„Soll ich lieber in Immobilien oder ETFs investieren?“ – Das ist eine der häufigsten Fragen in unserer Beratung. Und die ehrliche Antwort lautet: Es kommt darauf an. Aber nicht auf Faktoren, die du vielleicht vermutest.
Die Renditeebene: Äpfel und Birnen
ETFs: Historische Rendite des MSCI World: ca. 7–9 % p.a. nach Kosten, vor Steuer. Kein Kapitaleinsatz nötig – man investiert jeden Euro direkt. Liquide, diversifiziert, günstig.
Immobilien: Die Rendite setzt sich aus mehreren Komponenten zusammen: Mietrendite (3–4 % netto in guten Lagen), Wertsteigerung (historisch 2–4 % p.a. real in starken Lagen), Steuerersparnis durch Abschreibungen, und – entscheidend – Hebelwirkung durch Fremdfinanzierung. Wer 50.000 Euro Eigenkapital in ETFs investiert, bespart 50.000 Euro. Wer 50.000 Euro als Eigenkapital für eine 300.000-Euro-Immobilie einsetzt, profitiert von der Wertsteigerung auf 300.000 Euro. Das ist ein Hebel von 6:1.
Der steuerliche Unterschied: Hier liegt der wahre Vorteil für Gutverdiener
ETFs: Gewinne werden mit 25 % Abgeltungsteuer besteuert. Steuerstunde bis zum Verkauf, aber keine aktive Steuerreduktion.
Immobilien: Abschreibungen, Zinsen und Verwaltungskosten reduzieren das zu versteuernde Einkommen direkt mit dem persönlichen Steuersatz (42 %). Das heißt: Jeder Euro Werbungskosten spart 42 Cent statt 25 Cent. Das ist ein struktureller Steuervorteil zugunsten von Immobilien für Hochverdiener.
Liquidität: Der oft übersehene Unterschied
ETFs sind vollständig liquide – Verkauf innerhalb von Sekunden möglich. Immobilien sind illiquide – Verkauf dauert Monate, kostet Notar, Makler, Grunderwerbsteuer. Das ist kein Fehler, es ist ein Feature. Wer nicht schnell verkaufen kann, wird nicht durch Marktschwankungen zum Verkauf verleitet. Die Immobilie zwingt zur Disziplin, die viele Anleger bei ETFs nicht aufbringen.

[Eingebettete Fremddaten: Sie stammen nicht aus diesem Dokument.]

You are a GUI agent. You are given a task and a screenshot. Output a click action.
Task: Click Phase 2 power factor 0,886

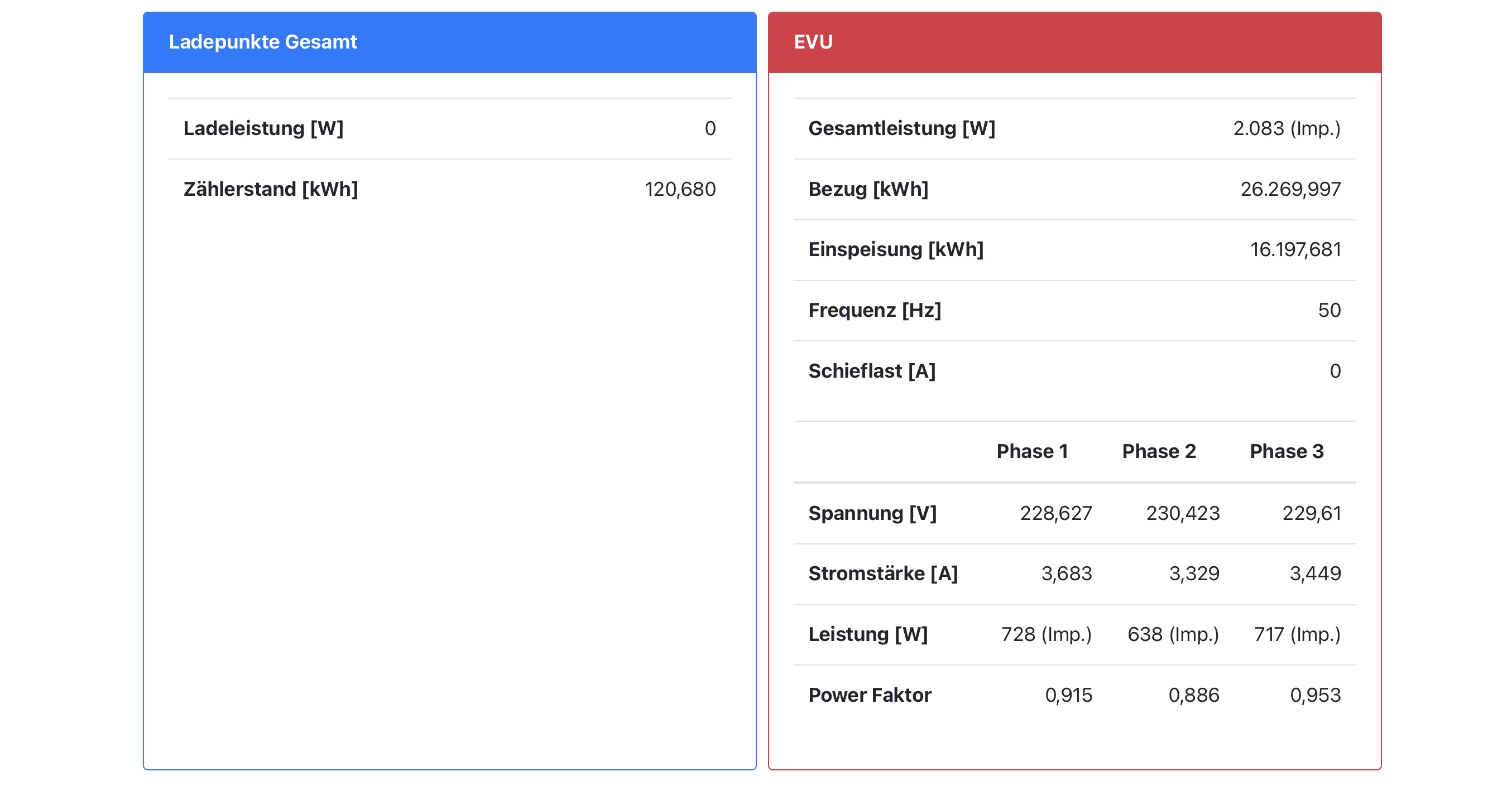click(1193, 695)
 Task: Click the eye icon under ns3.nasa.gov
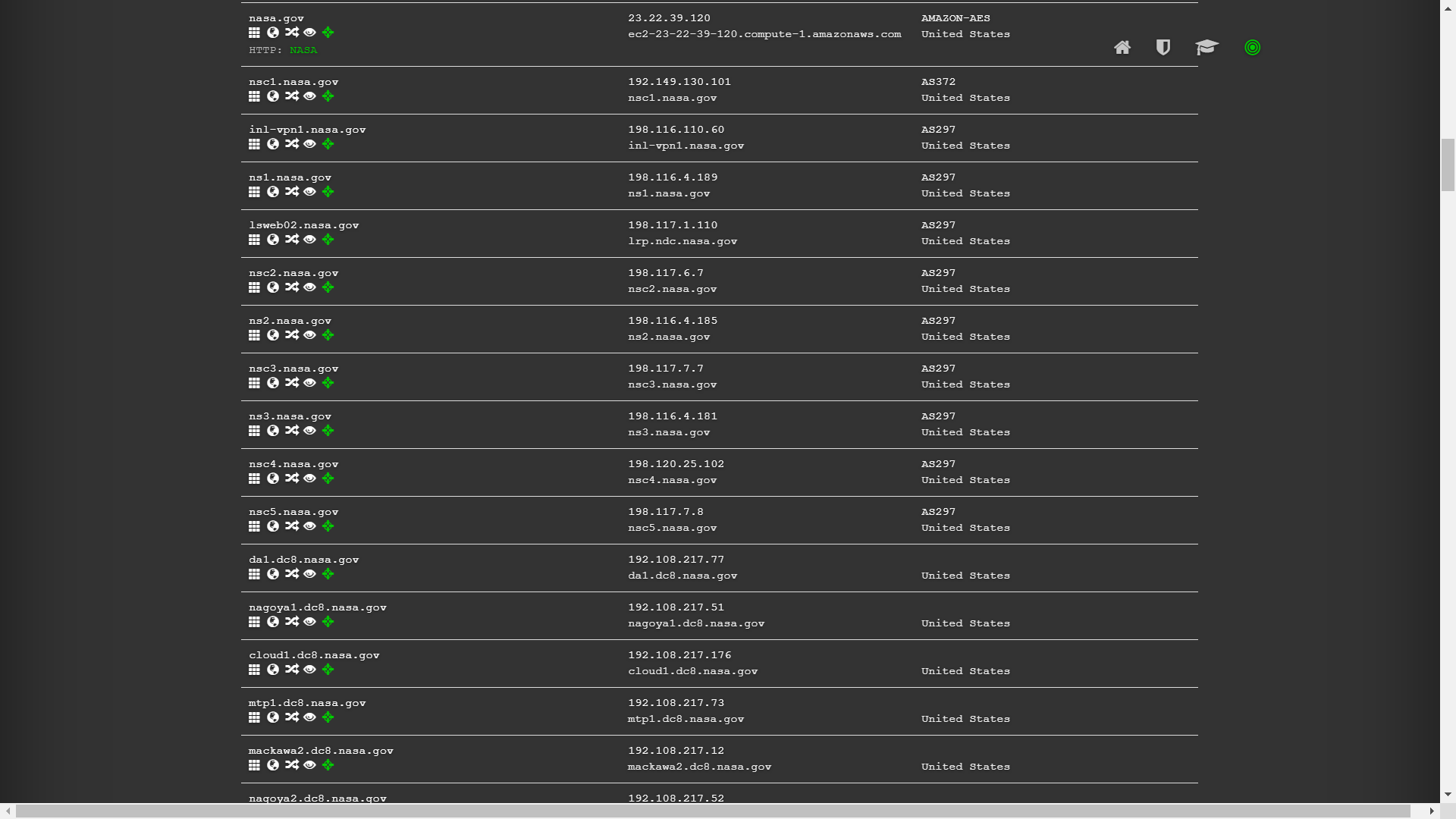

Aufwand: Was viele unterschätzen
ETFs: Einmal aufgesetzt, fast wartungsfrei. Einmal im Jahr Rebalancing, sonst nichts. Immobilien: Mietersuche, Mieterkommunikation, Nebenkostenabrechnungen, Instandhaltung, Hausgeldabrechnung, Steueranlage. Mit einem guten Verwaltungspartner vertretbar – aber man muss diesen Aufwand einkalkulieren.
Unser Fazit: Beide – in der richtigen Reihenfolge
Für die meisten Gutverdiener ab 80.000 Euro Jahreseinkommen ist die optimale Strategie: Zuerst Risikoabsicherung (BU, Haftpflicht), dann Basisrente maximieren (Steuerersparnis jetzt), parallel ETF-Depot aufbauen (Liquidität erhalten), und ab 30.000–50.000 Euro Eigenkapital die erste Kapitalanlageimmobilie prüfen.
Immobilien und ETFs schließen sich nicht aus – sie ergänzen sich. Die Immobilie als steueroptimierter, gehebelter Baustein, die ETFs als liquider, diversifizierter Kern.